— Work order —
The data below must be copied in full and without any change.

[Stored data]
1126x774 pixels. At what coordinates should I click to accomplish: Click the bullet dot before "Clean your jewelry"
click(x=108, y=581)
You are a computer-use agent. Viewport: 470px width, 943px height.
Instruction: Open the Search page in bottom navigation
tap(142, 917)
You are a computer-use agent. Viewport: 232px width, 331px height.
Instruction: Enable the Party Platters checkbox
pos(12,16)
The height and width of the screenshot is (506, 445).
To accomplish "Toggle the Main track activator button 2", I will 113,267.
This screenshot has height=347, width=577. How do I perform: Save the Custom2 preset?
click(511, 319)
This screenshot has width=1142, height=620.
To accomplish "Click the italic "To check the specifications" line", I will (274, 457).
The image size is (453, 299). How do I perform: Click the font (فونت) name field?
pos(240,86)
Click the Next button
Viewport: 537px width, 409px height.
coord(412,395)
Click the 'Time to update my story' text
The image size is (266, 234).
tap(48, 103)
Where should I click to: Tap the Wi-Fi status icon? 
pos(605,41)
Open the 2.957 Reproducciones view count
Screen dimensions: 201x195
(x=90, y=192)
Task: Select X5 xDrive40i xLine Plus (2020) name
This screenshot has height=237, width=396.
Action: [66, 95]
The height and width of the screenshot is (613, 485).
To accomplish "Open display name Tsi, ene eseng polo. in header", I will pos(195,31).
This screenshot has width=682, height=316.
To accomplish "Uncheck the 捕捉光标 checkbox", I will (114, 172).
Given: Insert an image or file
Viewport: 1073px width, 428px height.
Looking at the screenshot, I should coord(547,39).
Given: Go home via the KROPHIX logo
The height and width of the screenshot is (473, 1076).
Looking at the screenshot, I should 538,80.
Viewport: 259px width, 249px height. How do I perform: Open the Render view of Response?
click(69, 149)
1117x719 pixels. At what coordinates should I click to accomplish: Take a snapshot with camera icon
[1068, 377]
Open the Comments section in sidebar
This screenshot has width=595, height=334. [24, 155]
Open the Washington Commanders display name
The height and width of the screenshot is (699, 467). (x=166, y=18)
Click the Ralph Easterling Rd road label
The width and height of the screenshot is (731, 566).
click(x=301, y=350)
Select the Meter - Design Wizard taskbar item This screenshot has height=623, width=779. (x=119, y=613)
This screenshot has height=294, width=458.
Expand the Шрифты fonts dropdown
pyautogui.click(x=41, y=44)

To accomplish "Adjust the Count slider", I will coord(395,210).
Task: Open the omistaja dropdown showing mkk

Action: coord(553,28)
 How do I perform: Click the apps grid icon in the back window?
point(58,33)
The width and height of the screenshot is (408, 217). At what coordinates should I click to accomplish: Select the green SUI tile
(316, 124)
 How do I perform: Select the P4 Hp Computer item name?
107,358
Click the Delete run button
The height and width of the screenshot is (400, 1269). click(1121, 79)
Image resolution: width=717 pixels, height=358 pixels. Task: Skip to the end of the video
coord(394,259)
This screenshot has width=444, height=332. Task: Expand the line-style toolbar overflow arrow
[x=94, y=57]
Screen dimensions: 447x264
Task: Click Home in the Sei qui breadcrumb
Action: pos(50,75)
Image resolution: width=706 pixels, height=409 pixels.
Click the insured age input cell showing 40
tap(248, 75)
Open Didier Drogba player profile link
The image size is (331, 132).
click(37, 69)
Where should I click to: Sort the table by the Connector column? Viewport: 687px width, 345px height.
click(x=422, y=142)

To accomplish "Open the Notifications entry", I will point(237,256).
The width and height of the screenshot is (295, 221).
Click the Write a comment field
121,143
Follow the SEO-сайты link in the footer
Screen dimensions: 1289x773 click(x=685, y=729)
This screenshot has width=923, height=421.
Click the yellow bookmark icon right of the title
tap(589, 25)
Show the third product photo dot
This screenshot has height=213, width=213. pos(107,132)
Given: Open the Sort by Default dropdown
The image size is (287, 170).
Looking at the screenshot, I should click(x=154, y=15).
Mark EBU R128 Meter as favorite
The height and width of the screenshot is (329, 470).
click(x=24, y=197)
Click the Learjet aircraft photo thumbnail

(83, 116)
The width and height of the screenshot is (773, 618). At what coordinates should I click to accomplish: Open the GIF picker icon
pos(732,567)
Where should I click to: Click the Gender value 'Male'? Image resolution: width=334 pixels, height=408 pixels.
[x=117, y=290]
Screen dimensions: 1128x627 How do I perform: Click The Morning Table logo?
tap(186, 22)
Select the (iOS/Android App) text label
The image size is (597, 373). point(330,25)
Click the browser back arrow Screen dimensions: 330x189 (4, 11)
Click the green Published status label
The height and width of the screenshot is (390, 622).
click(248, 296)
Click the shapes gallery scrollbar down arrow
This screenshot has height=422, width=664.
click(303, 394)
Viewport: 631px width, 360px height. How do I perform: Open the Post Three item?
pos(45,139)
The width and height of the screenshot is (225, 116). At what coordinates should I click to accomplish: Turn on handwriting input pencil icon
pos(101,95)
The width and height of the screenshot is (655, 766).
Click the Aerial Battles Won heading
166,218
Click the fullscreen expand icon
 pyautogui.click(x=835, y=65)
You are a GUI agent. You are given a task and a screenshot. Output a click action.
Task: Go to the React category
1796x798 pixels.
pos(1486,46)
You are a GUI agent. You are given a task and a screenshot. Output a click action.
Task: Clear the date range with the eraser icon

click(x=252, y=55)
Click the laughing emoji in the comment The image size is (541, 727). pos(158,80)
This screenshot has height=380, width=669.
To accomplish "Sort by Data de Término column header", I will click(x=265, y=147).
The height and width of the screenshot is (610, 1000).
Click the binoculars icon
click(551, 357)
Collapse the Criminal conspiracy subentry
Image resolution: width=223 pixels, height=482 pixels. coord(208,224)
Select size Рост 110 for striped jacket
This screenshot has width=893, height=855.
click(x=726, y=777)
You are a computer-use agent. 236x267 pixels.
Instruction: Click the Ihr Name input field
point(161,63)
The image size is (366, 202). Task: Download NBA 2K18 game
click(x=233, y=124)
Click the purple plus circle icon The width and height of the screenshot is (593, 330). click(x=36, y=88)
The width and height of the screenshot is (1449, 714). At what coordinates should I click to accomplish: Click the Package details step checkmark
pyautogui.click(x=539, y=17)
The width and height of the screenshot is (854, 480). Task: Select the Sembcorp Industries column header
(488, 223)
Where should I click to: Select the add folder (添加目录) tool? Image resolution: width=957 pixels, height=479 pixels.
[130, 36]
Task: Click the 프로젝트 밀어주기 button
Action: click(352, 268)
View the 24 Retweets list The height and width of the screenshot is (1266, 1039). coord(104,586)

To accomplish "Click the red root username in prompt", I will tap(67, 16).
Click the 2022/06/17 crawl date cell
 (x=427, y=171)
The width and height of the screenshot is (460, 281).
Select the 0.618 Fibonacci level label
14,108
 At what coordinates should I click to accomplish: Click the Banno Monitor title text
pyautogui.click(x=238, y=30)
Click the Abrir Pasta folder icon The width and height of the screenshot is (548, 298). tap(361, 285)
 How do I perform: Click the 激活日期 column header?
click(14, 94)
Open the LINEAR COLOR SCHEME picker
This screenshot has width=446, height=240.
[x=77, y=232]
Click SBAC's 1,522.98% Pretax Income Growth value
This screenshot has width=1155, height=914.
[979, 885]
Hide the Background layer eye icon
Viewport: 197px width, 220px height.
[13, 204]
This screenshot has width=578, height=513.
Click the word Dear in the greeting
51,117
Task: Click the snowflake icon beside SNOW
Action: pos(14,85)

— Reply to the exercise —
1126x774 pixels. At what coordinates should I click to accomplish: Click the bullet dot before "Clean your jewelry"
click(x=108, y=581)
You are a computer-use agent. Viewport: 470px width, 943px height.
Instruction: Open the Search page in bottom navigation
tap(142, 917)
You are a computer-use agent. Viewport: 232px width, 331px height.
Instruction: Enable the Party Platters checkbox
pos(12,16)
The height and width of the screenshot is (506, 445).
To accomplish "Toggle the Main track activator button 2", I will 113,267.
This screenshot has height=347, width=577. How do I perform: Save the Custom2 preset?
click(511, 319)
This screenshot has width=1142, height=620.
To accomplish "Click the italic "To check the specifications" line", I will (274, 457).
The image size is (453, 299). How do I perform: Click the font (فونت) name field?
pos(240,86)
Click the Next button
Viewport: 537px width, 409px height.
coord(412,395)
Click the 'Time to update my story' text
The image size is (266, 234).
tap(48, 103)
Where should I click to: Tap the Wi-Fi status icon? 
pos(605,41)
Open the 2.957 Reproducciones view count
Screen dimensions: 201x195
(x=90, y=192)
Task: Select X5 xDrive40i xLine Plus (2020) name
This screenshot has height=237, width=396.
Action: [66, 95]
The height and width of the screenshot is (613, 485).
To accomplish "Open display name Tsi, ene eseng polo. in header", I will pos(195,31).
This screenshot has width=682, height=316.
To accomplish "Uncheck the 捕捉光标 checkbox", I will (114, 172).
Given: Insert an image or file
Viewport: 1073px width, 428px height.
Looking at the screenshot, I should coord(547,39).
Given: Go home via the KROPHIX logo
The height and width of the screenshot is (473, 1076).
Looking at the screenshot, I should 538,80.
Viewport: 259px width, 249px height. How do I perform: Open the Render view of Response?
click(69, 149)
1117x719 pixels. At what coordinates should I click to accomplish: Take a snapshot with camera icon
[1068, 377]
Open the Comments section in sidebar
This screenshot has width=595, height=334. [24, 155]
Open the Washington Commanders display name
The height and width of the screenshot is (699, 467). (x=166, y=18)
Click the Ralph Easterling Rd road label
The width and height of the screenshot is (731, 566).
click(x=301, y=350)
Select the Meter - Design Wizard taskbar item This screenshot has height=623, width=779. (x=119, y=613)
This screenshot has height=294, width=458.
Expand the Шрифты fonts dropdown
pyautogui.click(x=41, y=44)

To accomplish "Adjust the Count slider", I will coord(395,210).
Task: Open the omistaja dropdown showing mkk

Action: coord(553,28)
 How do I perform: Click the apps grid icon in the back window?
point(58,33)
The width and height of the screenshot is (408, 217). At what coordinates should I click to accomplish: Select the green SUI tile
(316, 124)
 How do I perform: Select the P4 Hp Computer item name?
107,358
Click the Delete run button
The height and width of the screenshot is (400, 1269). click(1121, 79)
Image resolution: width=717 pixels, height=358 pixels. Task: Skip to the end of the video
coord(394,259)
This screenshot has width=444, height=332. Task: Expand the line-style toolbar overflow arrow
[x=94, y=57]
Screen dimensions: 447x264
Task: Click Home in the Sei qui breadcrumb
Action: pos(50,75)
Image resolution: width=706 pixels, height=409 pixels.
Click the insured age input cell showing 40
tap(248, 75)
Open Didier Drogba player profile link
The image size is (331, 132).
click(37, 69)
Where should I click to: Sort the table by the Connector column? Viewport: 687px width, 345px height.
click(x=422, y=142)

To accomplish "Open the Notifications entry", I will point(237,256).
The width and height of the screenshot is (295, 221).
Click the Write a comment field
121,143
Follow the SEO-сайты link in the footer
Screen dimensions: 1289x773 click(x=685, y=729)
This screenshot has width=923, height=421.
Click the yellow bookmark icon right of the title
tap(589, 25)
Show the third product photo dot
This screenshot has height=213, width=213. pos(107,132)
Given: Open the Sort by Default dropdown
The image size is (287, 170).
Looking at the screenshot, I should click(x=154, y=15).
Mark EBU R128 Meter as favorite
The height and width of the screenshot is (329, 470).
click(x=24, y=197)
Click the Learjet aircraft photo thumbnail

(83, 116)
The width and height of the screenshot is (773, 618). At what coordinates should I click to accomplish: Open the GIF picker icon
pos(732,567)
Where should I click to: Click the Gender value 'Male'? Image resolution: width=334 pixels, height=408 pixels.
[x=117, y=290]
Screen dimensions: 1128x627 How do I perform: Click The Morning Table logo?
tap(186, 22)
Select the (iOS/Android App) text label
The image size is (597, 373). point(330,25)
Click the browser back arrow Screen dimensions: 330x189 (4, 11)
Click the green Published status label
The height and width of the screenshot is (390, 622).
click(248, 296)
Click the shapes gallery scrollbar down arrow
This screenshot has height=422, width=664.
click(303, 394)
Viewport: 631px width, 360px height. How do I perform: Open the Post Three item?
pos(45,139)
The width and height of the screenshot is (225, 116). At what coordinates should I click to accomplish: Turn on handwriting input pencil icon
pos(101,95)
The width and height of the screenshot is (655, 766).
Click the Aerial Battles Won heading
166,218
Click the fullscreen expand icon
 pyautogui.click(x=835, y=65)
You are a GUI agent. You are given a task and a screenshot. Output a click action.
Task: Go to the React category
1796x798 pixels.
pos(1486,46)
You are a GUI agent. You are given a task and a screenshot. Output a click action.
Task: Clear the date range with the eraser icon

click(x=252, y=55)
Click the laughing emoji in the comment The image size is (541, 727). pos(158,80)
This screenshot has height=380, width=669.
To accomplish "Sort by Data de Término column header", I will click(x=265, y=147).
The height and width of the screenshot is (610, 1000).
Click the binoculars icon
click(551, 357)
Collapse the Criminal conspiracy subentry
Image resolution: width=223 pixels, height=482 pixels. coord(208,224)
Select size Рост 110 for striped jacket
This screenshot has width=893, height=855.
click(x=726, y=777)
You are a computer-use agent. 236x267 pixels.
Instruction: Click the Ihr Name input field
point(161,63)
The image size is (366, 202). Task: Download NBA 2K18 game
click(x=233, y=124)
Click the purple plus circle icon The width and height of the screenshot is (593, 330). click(x=36, y=88)
The width and height of the screenshot is (1449, 714). At what coordinates should I click to accomplish: Click the Package details step checkmark
pyautogui.click(x=539, y=17)
The width and height of the screenshot is (854, 480). Task: Select the Sembcorp Industries column header
(488, 223)
Where should I click to: Select the add folder (添加目录) tool? Image resolution: width=957 pixels, height=479 pixels.
[130, 36]
Task: Click the 프로젝트 밀어주기 button
Action: click(352, 268)
View the 24 Retweets list The height and width of the screenshot is (1266, 1039). coord(104,586)

To accomplish "Click the red root username in prompt", I will tap(67, 16).
Click the 2022/06/17 crawl date cell
 (x=427, y=171)
The width and height of the screenshot is (460, 281).
Select the 0.618 Fibonacci level label
14,108
 At what coordinates should I click to accomplish: Click the Banno Monitor title text
pyautogui.click(x=238, y=30)
Click the Abrir Pasta folder icon The width and height of the screenshot is (548, 298). tap(361, 285)
 How do I perform: Click the 激活日期 column header?
click(14, 94)
Open the LINEAR COLOR SCHEME picker
This screenshot has width=446, height=240.
[x=77, y=232]
Click SBAC's 1,522.98% Pretax Income Growth value
This screenshot has width=1155, height=914.
[979, 885]
Hide the Background layer eye icon
Viewport: 197px width, 220px height.
[13, 204]
This screenshot has width=578, height=513.
Click the word Dear in the greeting
51,117
Task: Click the snowflake icon beside SNOW
Action: pos(14,85)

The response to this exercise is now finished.